Ce qui fait du bien ne peut pas faire de mal: dans une étude surprenante, la première de ce type, des scientifiques américains soulignent que l'obésité toucherait les gens qui mangent sans plaisir, alors que ceux qui se régalent seraient protégés.

Pourquoi? Parce que lorsqu'une femme boit un milk-shake, par exemple, et que le plaisir qu'elle en tire est insuffisant, elle compense en mangeant plus qu'une autre qui le savourerait. En témoigne la lecture de scanners cérébraux (IRM), par des scientifiques américains dont les travaux sont publiés dans le dernier numéro du journal Science.

«Plus le goût du milk-shake est émoussé, plus vous risquez de prendre du poids», résume le Dr Eric Stice (Institut de recherche de l'Oregon), qui a mené le travail.

Une alimentation équilibrée et de l'exercice physique sont les principaux facteurs de protection contre le surpoids. Mais les scientifiques savent depuis longtemps que la génétique tient une place importante dans la survenue d'une obésité, et que le grand coupable est sans doute la dopamine, un médiateur cérébral qui représente la clé de la sensation de plaisir.

Manger stimule temporairement le taux de dopamine. Des scanners cérébraux suggèrent que les obèses auraient moins de récepteurs cérébraux dopaminergiques que les personnes minces. Et une variante génétique particulière, la Taq1A1, serait corrélée à moins de récepteurs dopaminergiques.

«Cet article nous fait franchir une étape», a déclaré le Dr Nora Volkow, des Instituts nationaux de santé américains (NIH), spécialiste de la dopamine, qui étudie depuis longtemps son lien avec l'obésité.

«Ce travail montre que le gène est associé à une plus grande vulnérabilité à l'obésité et pose la question du pourquoi. Comment le cerveau fonctionne-t-il pour rendre un individu plus enclin à la compulsion alimentaire et à l'obésité?», ajoute la spécialiste.

Pour arriver à cette observation, l'équipe de Stice a d'abord cherché à étudier les réactions immédiates du cerveau face à la nourriture: bouger à l'intérieur d'un appareil à IRM fausse les mesures, ce qui excluait la possibilité de faire boire leur milk-shake aux femmes pendant l'examen radiologique.

Dana Smalll, spécialiste de neurosciences, a résolu ce problème grâce à l'utilisation d'une seringue spéciale délivrant directement dans la bouche une petite quantité de milk-shake ou bien une solution neutre, permettant de pratiquer l'examen sans que les participantes ne bougent.

Les chercheurs ont ensuite recruté des volontaires: 43 étudiantes âgées de 18 à 22 ans, et 33 adolescentes de 14 à 18 ans.
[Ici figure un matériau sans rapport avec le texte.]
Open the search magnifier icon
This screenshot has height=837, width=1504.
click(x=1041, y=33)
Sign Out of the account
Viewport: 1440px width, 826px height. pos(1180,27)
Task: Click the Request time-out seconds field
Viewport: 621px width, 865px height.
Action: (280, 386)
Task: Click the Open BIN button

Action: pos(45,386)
Selon le calcul des indices de masse corporelle, les jeunes filles étaient de très minces à obèses.

Les scanners cérébraux montraient qu'une région clé, le striatum dorsal, le centre du plaisir très riche en dopamine, devenait actif au moment où les cobayes goûtaient au milk-shake, mais pas quand elles goûtaient au liquide neutre.

Pourtant, cette région du cerveau était beaucoup moins active chez les personnes en surpoids que chez les minces et ceux qui possèdent cette variante génétique A1, soulignent les chercheurs. De plus, les femmes qui possédaient cette version du gène étaient plus susceptibles de grossir dans l'année.
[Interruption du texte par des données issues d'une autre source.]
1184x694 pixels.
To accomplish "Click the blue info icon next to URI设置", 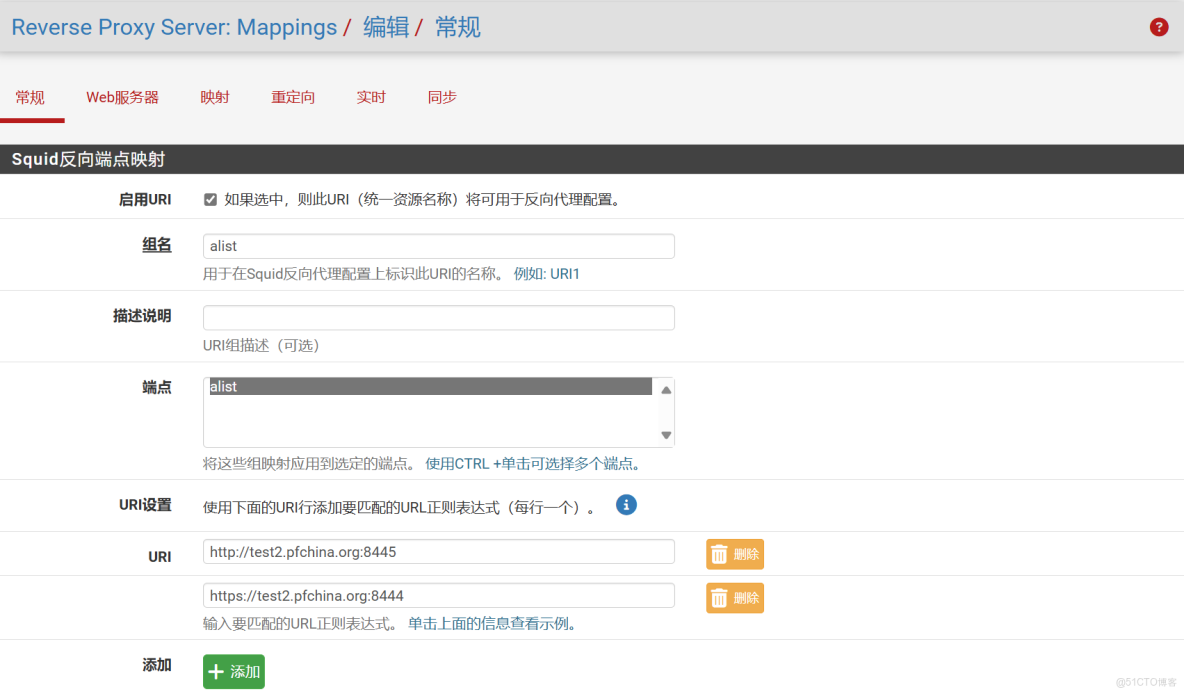I will [626, 505].
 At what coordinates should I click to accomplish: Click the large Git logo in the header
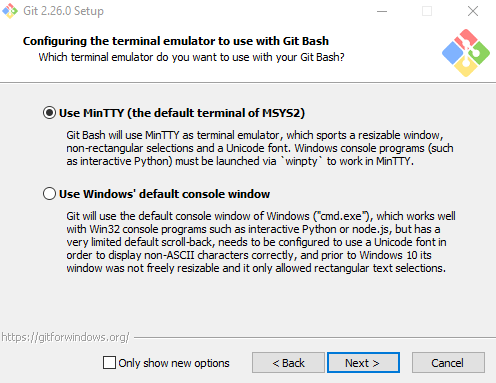pos(466,53)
Il s'agit d'une petite étude avec peu de porteurs de gènes et elle doit être vérifiée, a déclaré Volkow.

Toutefois, elle pourrait avoir d'importantes implications. Volkow, qui dirige l'Institut national d'abus de drogues, souligne que «la dopamine ne sert pas qu'au plaisir». Elle joue aussi un rôle dans le conditionnement -les taux de dopamine affectent l'addiction aux drogues- et dans la capacité de contrôle de l'impulsivité.

Elle se demande si, au lieu de prouver qu'elles dévorent pour compenser le manque de plaisir, ce qui est la conclusion de Stice, l'étude ne montrerait pas en fait que les personnes présentant un défaut de fonctionnement de la dopamine mangent en réalité parce qu'elles sont impulsives.
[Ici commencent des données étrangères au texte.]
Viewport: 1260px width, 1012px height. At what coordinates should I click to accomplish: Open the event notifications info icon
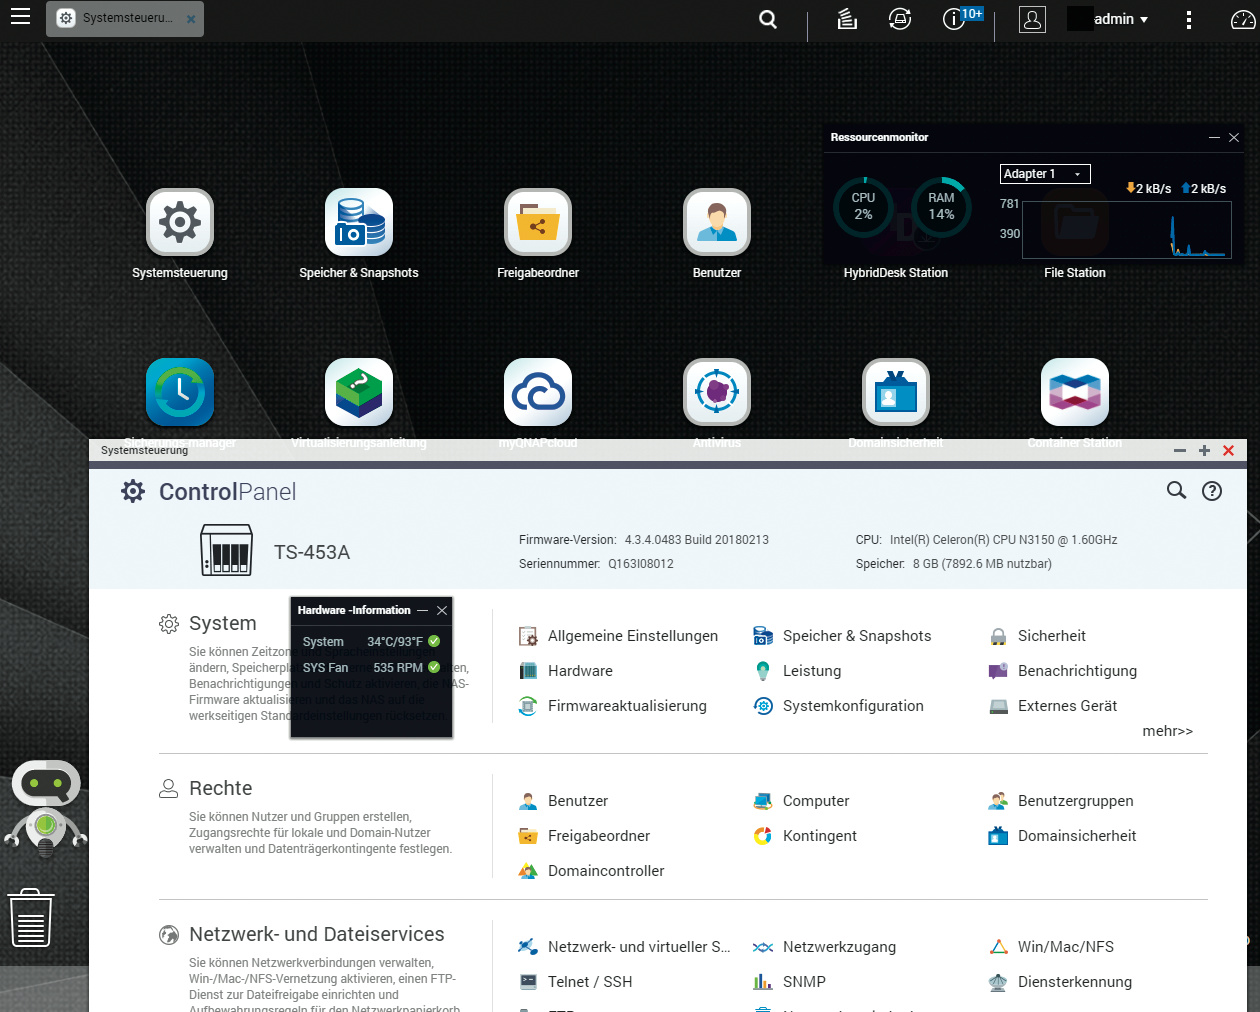click(x=954, y=19)
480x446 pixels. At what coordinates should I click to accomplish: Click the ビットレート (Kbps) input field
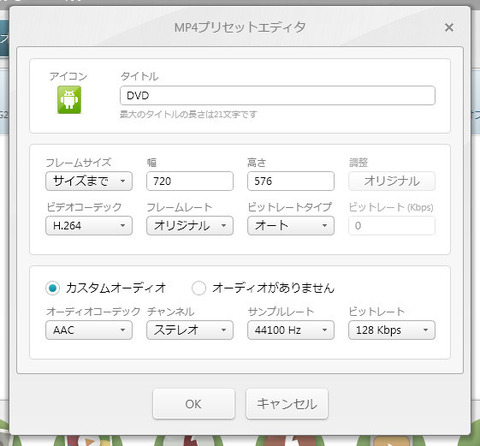tap(392, 226)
Quoiqu'il en soit, au niveau des papilles, la plupart des personnes testées trouvent le milk-shake savoureux... C'est la réaction cérébrale qui est subconsciente.

Si les médecins peuvent déterminer qui possède le gène à risque, alors les enfants en particulier pourraient être orientés «vers des sports ou autres qui leur procurent satisfaction et plaisir et de la dopamine, mais qui ne soit pas de la nourriture... et à ne pas habituer leur cerveau à de la mauvaise nourriture», a déclaré Stice, un psychologue clinicienne qui étudie depuis longtemps l'obésité.